▶ _TASK TO COMPLETE_
Retype, word for word, every line from the one holding "You are a GUI" through the one holding "Task: Click the '// use the plugin' comment" in the entries below, both included, and only those lines.

▶ _AVAILABLE DATA_
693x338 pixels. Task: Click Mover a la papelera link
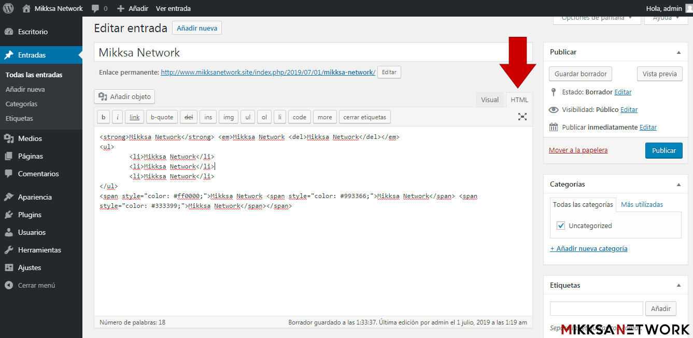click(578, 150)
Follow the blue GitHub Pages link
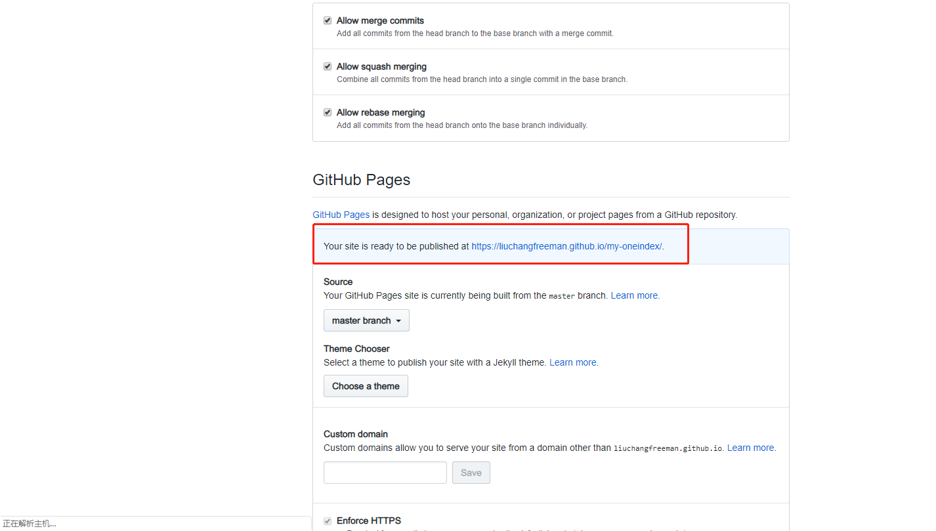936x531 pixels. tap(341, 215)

...

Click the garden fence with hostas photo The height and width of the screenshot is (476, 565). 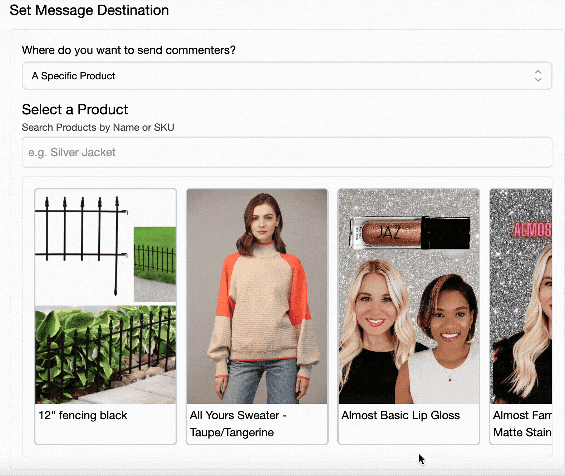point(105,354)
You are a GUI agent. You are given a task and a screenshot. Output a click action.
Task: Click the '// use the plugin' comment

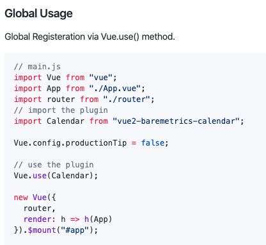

==

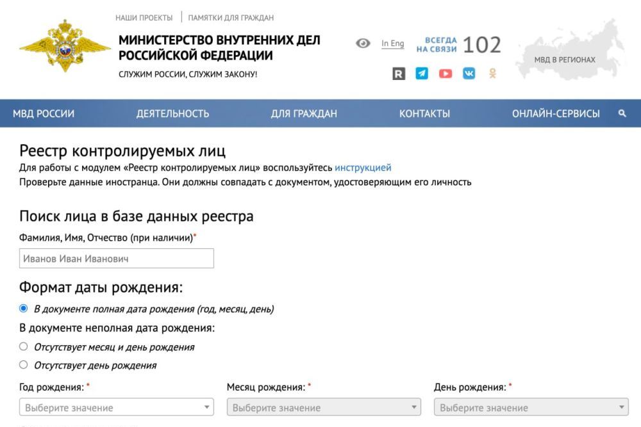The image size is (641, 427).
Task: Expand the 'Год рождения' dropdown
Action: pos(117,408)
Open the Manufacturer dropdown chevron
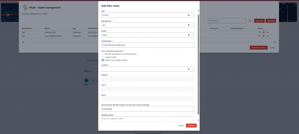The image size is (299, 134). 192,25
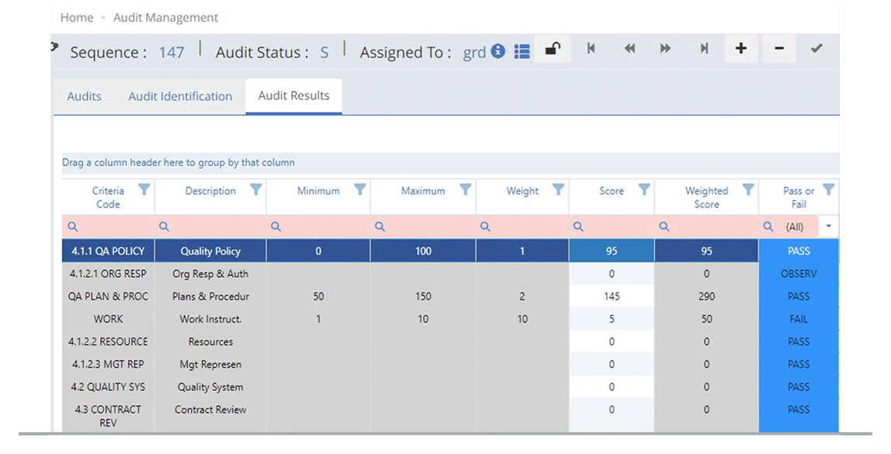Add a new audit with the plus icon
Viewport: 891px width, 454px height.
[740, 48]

▶ _EXERCISE ANSWER_
You are a GUI agent. You are given a task and a screenshot. Output a click action.
Task: Click the '// use the plugin' comment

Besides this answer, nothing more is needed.